## Collected data
--

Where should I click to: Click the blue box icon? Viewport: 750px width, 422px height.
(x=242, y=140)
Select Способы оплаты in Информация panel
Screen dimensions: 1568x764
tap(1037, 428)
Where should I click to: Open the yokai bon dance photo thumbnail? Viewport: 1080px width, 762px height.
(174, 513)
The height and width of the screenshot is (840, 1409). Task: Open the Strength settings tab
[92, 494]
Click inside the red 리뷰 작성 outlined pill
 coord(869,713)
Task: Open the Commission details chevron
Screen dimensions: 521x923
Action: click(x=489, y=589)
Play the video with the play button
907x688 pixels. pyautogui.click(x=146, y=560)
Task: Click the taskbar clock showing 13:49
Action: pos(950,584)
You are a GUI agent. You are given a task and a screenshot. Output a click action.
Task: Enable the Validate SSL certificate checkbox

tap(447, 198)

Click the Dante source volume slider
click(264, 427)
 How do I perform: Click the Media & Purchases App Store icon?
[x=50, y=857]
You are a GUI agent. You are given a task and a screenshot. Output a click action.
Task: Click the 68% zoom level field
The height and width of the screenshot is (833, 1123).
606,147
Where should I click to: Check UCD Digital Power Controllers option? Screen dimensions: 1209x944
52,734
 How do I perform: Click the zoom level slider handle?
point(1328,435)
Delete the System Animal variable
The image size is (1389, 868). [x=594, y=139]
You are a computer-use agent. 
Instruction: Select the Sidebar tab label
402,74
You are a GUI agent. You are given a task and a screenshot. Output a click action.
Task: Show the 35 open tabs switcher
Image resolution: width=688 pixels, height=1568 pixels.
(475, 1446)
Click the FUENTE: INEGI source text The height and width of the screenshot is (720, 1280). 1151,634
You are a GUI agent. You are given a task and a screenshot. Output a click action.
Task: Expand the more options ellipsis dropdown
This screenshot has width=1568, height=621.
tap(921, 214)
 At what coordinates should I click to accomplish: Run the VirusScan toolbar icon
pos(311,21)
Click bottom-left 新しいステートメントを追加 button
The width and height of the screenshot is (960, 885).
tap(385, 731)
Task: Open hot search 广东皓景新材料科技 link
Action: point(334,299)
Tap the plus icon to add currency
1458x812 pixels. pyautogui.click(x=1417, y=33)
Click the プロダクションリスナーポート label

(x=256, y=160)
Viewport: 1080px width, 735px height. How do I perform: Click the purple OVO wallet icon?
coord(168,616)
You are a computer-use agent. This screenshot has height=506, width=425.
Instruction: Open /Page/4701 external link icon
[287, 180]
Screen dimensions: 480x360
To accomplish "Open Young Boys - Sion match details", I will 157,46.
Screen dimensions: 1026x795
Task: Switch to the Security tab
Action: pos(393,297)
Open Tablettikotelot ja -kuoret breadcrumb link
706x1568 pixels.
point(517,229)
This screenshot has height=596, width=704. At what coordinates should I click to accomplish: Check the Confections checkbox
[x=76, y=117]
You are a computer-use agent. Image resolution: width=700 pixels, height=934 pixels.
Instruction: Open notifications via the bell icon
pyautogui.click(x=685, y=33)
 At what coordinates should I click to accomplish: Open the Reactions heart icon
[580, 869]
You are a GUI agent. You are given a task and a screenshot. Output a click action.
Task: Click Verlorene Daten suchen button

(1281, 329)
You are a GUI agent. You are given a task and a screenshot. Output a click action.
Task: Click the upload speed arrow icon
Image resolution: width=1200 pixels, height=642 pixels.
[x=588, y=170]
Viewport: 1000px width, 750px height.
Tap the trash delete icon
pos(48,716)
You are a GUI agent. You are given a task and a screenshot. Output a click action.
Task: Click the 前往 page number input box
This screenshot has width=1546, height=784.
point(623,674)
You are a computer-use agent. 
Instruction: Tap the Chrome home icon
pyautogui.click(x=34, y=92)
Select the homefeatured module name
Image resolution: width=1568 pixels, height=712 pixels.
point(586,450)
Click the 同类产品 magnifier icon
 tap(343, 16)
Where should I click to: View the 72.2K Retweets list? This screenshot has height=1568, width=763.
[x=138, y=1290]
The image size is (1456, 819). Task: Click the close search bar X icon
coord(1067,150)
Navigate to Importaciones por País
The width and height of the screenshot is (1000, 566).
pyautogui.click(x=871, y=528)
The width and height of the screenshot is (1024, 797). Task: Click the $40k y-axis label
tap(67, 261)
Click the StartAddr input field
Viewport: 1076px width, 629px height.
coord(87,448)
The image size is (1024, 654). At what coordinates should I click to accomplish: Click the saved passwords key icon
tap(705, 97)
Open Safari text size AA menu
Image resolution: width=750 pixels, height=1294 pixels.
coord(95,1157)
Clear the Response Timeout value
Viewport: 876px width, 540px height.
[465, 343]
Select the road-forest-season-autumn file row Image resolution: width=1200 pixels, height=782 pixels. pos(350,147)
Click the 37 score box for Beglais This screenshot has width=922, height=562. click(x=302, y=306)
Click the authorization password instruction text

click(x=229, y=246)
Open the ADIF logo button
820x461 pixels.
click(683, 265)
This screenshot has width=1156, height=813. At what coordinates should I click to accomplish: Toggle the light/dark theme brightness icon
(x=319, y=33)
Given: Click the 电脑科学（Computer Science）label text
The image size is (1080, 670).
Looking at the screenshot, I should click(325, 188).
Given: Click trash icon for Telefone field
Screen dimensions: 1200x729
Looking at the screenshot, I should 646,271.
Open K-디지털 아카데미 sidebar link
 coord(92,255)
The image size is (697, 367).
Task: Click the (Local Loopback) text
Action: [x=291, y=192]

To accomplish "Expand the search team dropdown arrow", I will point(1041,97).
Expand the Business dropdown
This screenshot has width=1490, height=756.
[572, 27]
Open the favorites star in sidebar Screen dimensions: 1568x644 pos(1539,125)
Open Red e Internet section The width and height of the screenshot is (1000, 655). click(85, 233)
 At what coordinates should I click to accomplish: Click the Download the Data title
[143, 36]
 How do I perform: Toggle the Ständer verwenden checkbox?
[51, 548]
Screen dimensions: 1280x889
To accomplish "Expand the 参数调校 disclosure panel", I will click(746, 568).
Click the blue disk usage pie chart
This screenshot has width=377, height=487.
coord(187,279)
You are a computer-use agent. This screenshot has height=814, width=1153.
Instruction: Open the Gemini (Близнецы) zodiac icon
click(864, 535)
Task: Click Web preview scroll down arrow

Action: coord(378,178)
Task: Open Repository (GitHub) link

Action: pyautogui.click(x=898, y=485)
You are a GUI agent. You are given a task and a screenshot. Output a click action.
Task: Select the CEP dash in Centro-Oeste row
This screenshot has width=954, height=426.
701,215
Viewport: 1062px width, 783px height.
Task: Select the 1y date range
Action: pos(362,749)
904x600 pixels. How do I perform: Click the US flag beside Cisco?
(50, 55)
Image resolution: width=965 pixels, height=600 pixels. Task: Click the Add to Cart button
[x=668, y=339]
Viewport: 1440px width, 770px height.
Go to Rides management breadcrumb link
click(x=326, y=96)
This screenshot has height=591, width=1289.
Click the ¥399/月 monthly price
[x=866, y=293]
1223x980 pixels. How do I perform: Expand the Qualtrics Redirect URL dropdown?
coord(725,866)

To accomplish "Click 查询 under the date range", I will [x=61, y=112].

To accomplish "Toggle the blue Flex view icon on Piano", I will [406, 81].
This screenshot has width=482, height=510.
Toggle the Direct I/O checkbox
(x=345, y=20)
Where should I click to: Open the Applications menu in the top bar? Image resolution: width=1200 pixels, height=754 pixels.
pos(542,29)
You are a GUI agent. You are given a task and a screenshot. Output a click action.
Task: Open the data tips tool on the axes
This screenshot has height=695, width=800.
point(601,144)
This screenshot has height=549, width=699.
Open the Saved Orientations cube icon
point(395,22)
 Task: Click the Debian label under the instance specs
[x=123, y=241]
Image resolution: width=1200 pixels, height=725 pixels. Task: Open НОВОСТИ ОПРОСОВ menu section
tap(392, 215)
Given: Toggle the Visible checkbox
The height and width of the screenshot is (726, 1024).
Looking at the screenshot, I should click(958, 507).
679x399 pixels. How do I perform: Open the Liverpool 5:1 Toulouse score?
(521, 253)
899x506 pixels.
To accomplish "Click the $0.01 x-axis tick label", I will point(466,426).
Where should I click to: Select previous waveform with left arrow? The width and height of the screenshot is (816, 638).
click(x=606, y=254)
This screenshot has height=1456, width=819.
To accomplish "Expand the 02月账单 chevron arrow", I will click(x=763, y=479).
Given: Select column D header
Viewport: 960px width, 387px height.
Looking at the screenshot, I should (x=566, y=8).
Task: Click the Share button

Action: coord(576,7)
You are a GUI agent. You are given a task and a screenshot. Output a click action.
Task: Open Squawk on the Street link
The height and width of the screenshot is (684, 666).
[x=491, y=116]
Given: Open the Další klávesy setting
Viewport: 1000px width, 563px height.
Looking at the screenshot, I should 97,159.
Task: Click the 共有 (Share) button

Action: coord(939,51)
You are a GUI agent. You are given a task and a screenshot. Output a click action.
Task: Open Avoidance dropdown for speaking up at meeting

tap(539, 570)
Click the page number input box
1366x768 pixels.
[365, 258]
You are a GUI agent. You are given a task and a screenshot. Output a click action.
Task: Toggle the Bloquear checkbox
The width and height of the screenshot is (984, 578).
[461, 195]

--

## Exercise
What you return should be exactly the lines above, starting at the one with "Task: Open the Commission details chevron" and ending at the one with "Task: Show the 35 open tabs switcher", and nothing else.

## The answer
Task: Open the Commission details chevron
Screen dimensions: 521x923
Action: click(x=489, y=589)
Play the video with the play button
907x688 pixels. pyautogui.click(x=146, y=560)
Task: Click the taskbar clock showing 13:49
Action: pos(950,584)
You are a GUI agent. You are given a task and a screenshot. Output a click action.
Task: Enable the Validate SSL certificate checkbox

tap(447, 198)

Click the Dante source volume slider
click(264, 427)
 How do I perform: Click the Media & Purchases App Store icon?
[x=50, y=857]
You are a GUI agent. You are given a task and a screenshot. Output a click action.
Task: Click the 68% zoom level field
The height and width of the screenshot is (833, 1123).
606,147
Where should I click to: Check UCD Digital Power Controllers option? Screen dimensions: 1209x944
52,734
 How do I perform: Click the zoom level slider handle?
point(1328,435)
Delete the System Animal variable
The image size is (1389, 868). [x=594, y=139]
You are a computer-use agent. 
Instruction: Select the Sidebar tab label
402,74
You are a GUI agent. You are given a task and a screenshot. Output a click action.
Task: Show the 35 open tabs switcher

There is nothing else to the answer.